Francisco Seixas da Costa, Diplomata e antigo Secretário de Estado dos Assuntos Europeus

Seixas da Costa considera que, apesar de Bolsonaro não ter a necessária preparação para o cargo que ocupa, é um denominador comum a várias correntes que continuam a apoiá-lo. Os partidos tradicionais são incapazes de gerar uma alteração significativa do status quo. A destituição do Presidente não tem, assim, viabilidade. FSC deixou ao painel a questão de se saber se haverá a possibilidade de, no futuro, os militares tomarem o poder.

Marcela Uchôa, doutoranda em filosofia política na universidade de Coimbra, investigadora no Instituto de Estudos Filosóficos – IEF – UC

Marcela Uchôa salientou o papel das “organizações de base” que funcionam como um poder paralelo e que protegem as comunidades, impedindo que a crise pandémica se faça sentir em toda a sua violência, tendo afirmado que, neste momento de crise, é necessário reforçar todos os laços de solidariedade e de coesão social.

Isabel Valente, investigadora integrada do CEIS20- Universidade de Coimbra

Isabel Valente mostrou-se contra a comparação da atual crise sanitária com uma situação de guerra. Segundo a sua visão, essa comparação facilita a existência de abusos antidemocráticos. Fez saber que considera o papel dos militares como sendo muito importante na gestão desta crise. Realçou, ainda, a postura “digna” da oposição em Portugal, na forma como tem evitado fazer aproveitamento político da pandemia.

 Pedro Bacelar de Vasconcelos, deputado e docente universitário

Bacelar de Vasconcelos considera que o combate que está a ser travado, neste momento, não é só contra uma pandemia mas, também, entre a ordem internacional assente no direito internacional, a chamada ordem jurídica internacional, e uma nova ordem internacional, que mostra sinais de estar a aparecer e a prevalecer, baseada na decadência e na desordem das relações entre os Estados. Concluiu, dizendo que faz sentido falar-se na dicotomia entre barbárie e civilização, pois a antiga dicotomia esquerda vs. direita mostra-se insuficiente para explicar a totalidade do fenómeno político atual.

 

Álvaro Vasconcelos, fundador do Forum Demos e antigo Diretor do Instituto de Estudos de Segurança da União Europeia

Álvaro Vasconcelos referiu que estamos a assistir ao renascimento do fascismo. Trata-se de um fascismo diferente dos antigos fascismos do século XX. Contudo, a marca fundamental – o desprezo completo pela vida – está bem presente e manifesta-se na gestão que alguns governos estão a fazer da atual crise pandémica.

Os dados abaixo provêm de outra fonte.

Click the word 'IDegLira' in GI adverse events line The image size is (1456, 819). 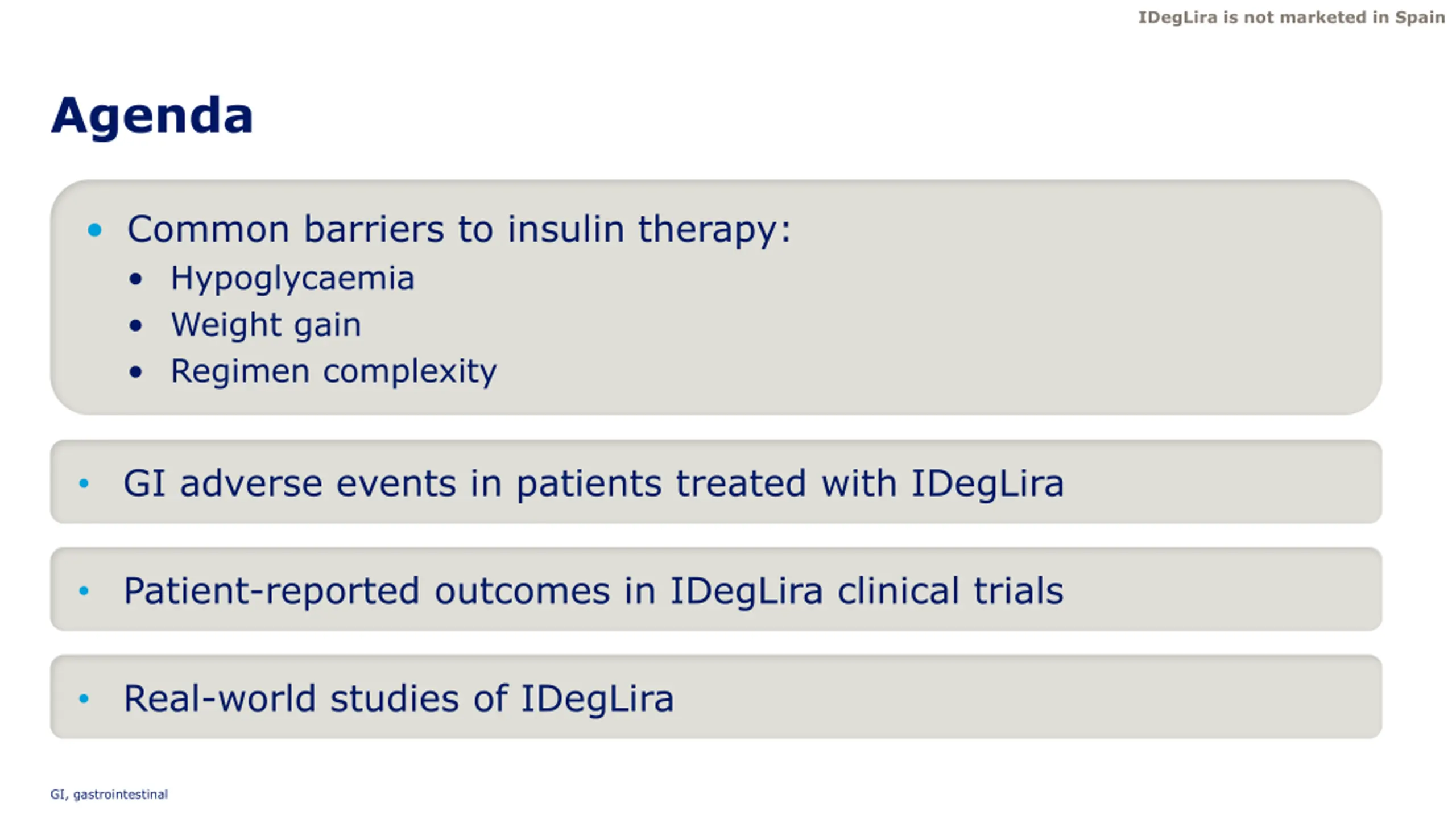[x=987, y=484]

Segundo a visão de AV, outra marca deste novo fascismo pode encontrar-se no seu obscurantismo que nega a ciência, quer seja na recusa do aquecimento global ou na perigosidade da pandemia do COVID-19 e ainda no “ódio absoluto” à informação livre. Estas são as marcas de um novo fascismo ou, como AV concetualizou, de um “nacional populismo” que obriga a situar o debate em torno da dicotomia barbárie vs. civilização. Perante tudo isto, a Democracia encontra-se ameaçada e todos os democratas – quer de esquerda quer de direita – têm de se unir. Por fim, referiu o impacto que esta pandemia terá nos indicadores económicos e sociais. Relembrou que haverá milhões de pessoas, ao redor do mundo, a ficarem numa situação de desemprego e que países, como o Brasil e os EUA, onde a proteção social do Estado é baixa ou quase inexistente experienciarão ainda mais instabilidade social. Por outro lado, a pandemia está a mostrar-nos que fazemos parte de uma “Humanidade comum” e que, de igual modo, a resposta tem de ser “comum”. Nesse sentido, ao colocar o foco na informação rigorosa, na ciência e no multilateralismo, a pandemia poderá ser favorável aos democratas. No caso brasileiro, esta crise poderá vir a dar um novo folego às forças democratas que voltam a assumir o protagonismo, relegando as forças de índole autoritária para uma lógica defensiva e de justificação dos seus próprios erros. Há, portanto, razões válidas para a esperança.